TASK TO COMPLETE - Below are the entries to work from; restate word for word the portion that opens with the line containing "Where should I click to: Click the right" and closes with the line containing "Switch to table view layout", keeping both.

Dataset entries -
-=-=-
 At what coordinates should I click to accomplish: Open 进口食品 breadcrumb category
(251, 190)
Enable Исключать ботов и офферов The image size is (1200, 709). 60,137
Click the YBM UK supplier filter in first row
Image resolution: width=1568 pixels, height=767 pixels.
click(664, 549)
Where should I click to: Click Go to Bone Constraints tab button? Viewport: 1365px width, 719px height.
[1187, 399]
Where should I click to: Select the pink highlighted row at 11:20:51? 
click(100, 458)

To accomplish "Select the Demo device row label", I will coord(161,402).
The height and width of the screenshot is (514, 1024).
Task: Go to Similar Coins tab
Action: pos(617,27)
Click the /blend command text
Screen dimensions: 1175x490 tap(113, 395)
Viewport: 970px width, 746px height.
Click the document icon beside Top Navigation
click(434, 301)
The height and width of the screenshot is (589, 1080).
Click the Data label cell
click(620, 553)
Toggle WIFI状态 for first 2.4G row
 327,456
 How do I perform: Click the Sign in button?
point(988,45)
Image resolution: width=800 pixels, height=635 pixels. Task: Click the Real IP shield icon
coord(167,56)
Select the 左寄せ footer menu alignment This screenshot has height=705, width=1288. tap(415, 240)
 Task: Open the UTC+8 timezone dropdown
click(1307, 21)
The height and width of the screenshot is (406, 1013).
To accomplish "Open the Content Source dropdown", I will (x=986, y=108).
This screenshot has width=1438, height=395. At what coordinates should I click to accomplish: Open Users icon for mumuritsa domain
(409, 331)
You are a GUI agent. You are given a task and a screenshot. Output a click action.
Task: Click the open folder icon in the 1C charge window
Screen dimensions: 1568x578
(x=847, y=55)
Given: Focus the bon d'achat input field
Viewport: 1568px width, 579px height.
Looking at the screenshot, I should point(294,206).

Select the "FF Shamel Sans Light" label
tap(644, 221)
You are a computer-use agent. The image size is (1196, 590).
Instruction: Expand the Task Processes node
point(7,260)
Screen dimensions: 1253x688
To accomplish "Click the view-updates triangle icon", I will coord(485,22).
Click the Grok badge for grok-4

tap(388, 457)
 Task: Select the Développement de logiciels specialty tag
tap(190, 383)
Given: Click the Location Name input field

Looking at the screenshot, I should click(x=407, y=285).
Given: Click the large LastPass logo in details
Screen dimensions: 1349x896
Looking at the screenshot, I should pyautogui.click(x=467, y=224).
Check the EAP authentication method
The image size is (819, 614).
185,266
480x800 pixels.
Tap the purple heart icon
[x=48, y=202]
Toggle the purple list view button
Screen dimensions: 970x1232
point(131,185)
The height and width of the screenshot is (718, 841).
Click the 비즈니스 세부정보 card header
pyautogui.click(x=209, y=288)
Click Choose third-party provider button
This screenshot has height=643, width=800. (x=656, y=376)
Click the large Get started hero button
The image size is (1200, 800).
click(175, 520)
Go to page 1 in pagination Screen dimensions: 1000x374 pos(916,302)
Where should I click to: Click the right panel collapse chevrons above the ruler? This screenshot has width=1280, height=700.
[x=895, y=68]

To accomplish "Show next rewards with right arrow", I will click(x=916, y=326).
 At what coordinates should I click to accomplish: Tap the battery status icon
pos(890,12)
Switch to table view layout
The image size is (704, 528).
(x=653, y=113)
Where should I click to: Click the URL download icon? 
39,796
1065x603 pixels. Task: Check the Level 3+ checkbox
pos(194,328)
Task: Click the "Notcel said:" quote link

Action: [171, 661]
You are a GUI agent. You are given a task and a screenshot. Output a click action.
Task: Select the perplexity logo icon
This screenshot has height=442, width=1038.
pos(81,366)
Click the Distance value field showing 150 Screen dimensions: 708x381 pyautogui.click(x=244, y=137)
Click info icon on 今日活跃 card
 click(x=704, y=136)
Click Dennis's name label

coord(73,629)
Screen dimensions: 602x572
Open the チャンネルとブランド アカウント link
-=-=-
ANSWER SECTION -
Where should I click to: Click the right panel collapse chevrons above the ruler? This screenshot has width=1280, height=700.
[x=895, y=68]

To accomplish "Show next rewards with right arrow", I will click(x=916, y=326).
 At what coordinates should I click to accomplish: Tap the battery status icon
pos(890,12)
Switch to table view layout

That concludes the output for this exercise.